Gulf Skiff Attack and Hormuz Standoff Put Tanker Crews Back in the Line of Fire

A tanker southeast of Aden came under RPG fire from an armed skiff as the US military warned ships against attempting to cross a naval blockade around the Strait of Hormuz. For captains, crews and insurers, the combination of small-boat attacks and great‑power brinkmanship is turning a vital trade route into a live‑fire problem, not an abstract map.

On paper, the Strait of Hormuz crisis is about sanctions, blockades and memoranda between governments. At sea, it looks like a tanker crew staring down the barrel of a rocket-propelled grenade from a speeding skiff. The latest incident, southeast of Aden, is a reminder that while diplomats argue over who "controls" a chokepoint, the most exposed people in the system are often the mariners moving the world’s oil.

United Kingdom Maritime Trade Operations reported that a tanker 111 nautical miles southeast of Aden, Yemen, was approached by a small armed skiff carrying four men, which then fired an RPG at the vessel. Early alerts did not specify the extent of the damage or any casualties, but the use of shoulder-fired rockets against a commercial ship in open waters marks a serious escalation beyond harassment or small-arms warning shots. UKMTO notices are typically based on direct reports from ships in the area, though full details often emerge later via flag states or operators.

The attack occurred against a backdrop of intensive U.S.–Iran brinkmanship further up the Gulf. Before Washington announced a deal with Tehran, U.S. military advisories had warned commercial vessels not to attempt to cross a U.S.-imposed blockade around the Strait of Hormuz until further direction. That guidance effectively froze transits through the world’s most important oil chokepoint, putting additional stress on alternative routes skirting the Arabian Peninsula and through the Red Sea and Gulf of Aden — the same waters where the skiff opened fire.

For tanker crews and shipowners, these overlapping threats compress options. Rerouting to avoid a declared blockade adds days and cost, but pushing through contested waters risks interception or miscalculation by state navies.
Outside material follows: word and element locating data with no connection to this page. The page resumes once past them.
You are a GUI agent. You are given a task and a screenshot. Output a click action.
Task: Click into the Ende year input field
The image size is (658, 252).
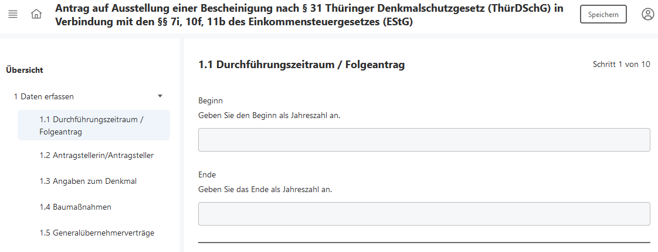pyautogui.click(x=424, y=214)
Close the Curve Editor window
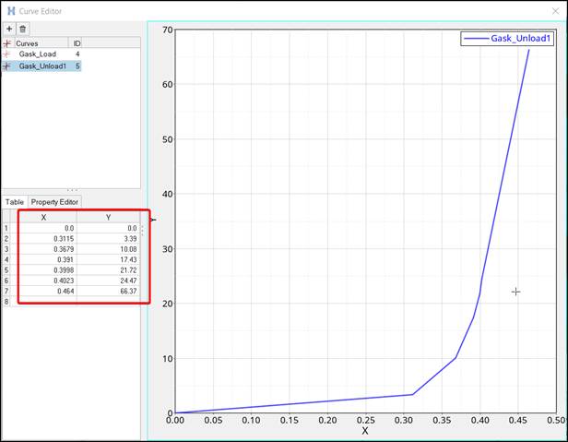This screenshot has width=568, height=442. coord(554,10)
Hugging alternative lanes can bring vessels closer to areas where non-state actors, pirates or local armed groups operate, as the skiff attack near Aden illustrates. Marine insurers, faced with both geopolitical stand-offs and physical attacks, are forced to reconsider war risk premiums, rerouting surcharges and even whether to cover certain voyages at all.

Strategically, the incident highlights how easily the line between high politics and low-level violence can blur along maritime chokepoints. A U.S.–Iran Memorandum of Understanding is meant to clarify rules and reopen Hormuz; at the same time, an Indian tanker has reportedly become the first in 48 hours to use an IRGC-designated route through the strait. The message to regional armed groups and opportunistic criminals is that traffic patterns and naval priorities are in flux. When states are focused on managing a blockade and its endgame, gaps can open elsewhere along the route.
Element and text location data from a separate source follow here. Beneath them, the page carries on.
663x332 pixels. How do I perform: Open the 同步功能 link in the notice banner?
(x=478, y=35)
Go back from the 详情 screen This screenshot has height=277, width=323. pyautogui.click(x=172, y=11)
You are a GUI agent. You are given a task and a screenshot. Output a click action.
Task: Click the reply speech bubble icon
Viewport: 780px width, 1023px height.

Energy markets tend to react not only to actual disruptions but to the perception of risk to sea lanes. A single tanker hit by an RPG will not stop Gulf exports, but a pattern of such attacks, layered on top of legal and military uncertainty around Hormuz, could spook shippers into holding back tonnage or demanding far higher rates. For import-dependent economies, especially in Asia and Europe, that translates into more fragile supply lines and potentially higher fuel costs.

The sharper insight is that securing Hormuz cannot be separated from securing the entire arc of water that tankers use to reach it and exit from it. A ship may clear the narrows under one set of rules, only to find itself in the sights of an RPG days later because attention and resources have been pulled elsewhere.

The near-term indicators to watch are whether more attacks by small boats are reported along the coasts of Yemen and Oman, how quickly U.S. and allied navies adjust patrol patterns as the Hormuz blockade arrangement is unwound, and whether major shipping firms quietly alter their routing and scheduling in response. A cluster of diversions or cancellations would be an early sign that the security risk has tipped from tolerable to too costly for those whose livelihoods depend on keeping hulls and crews intact.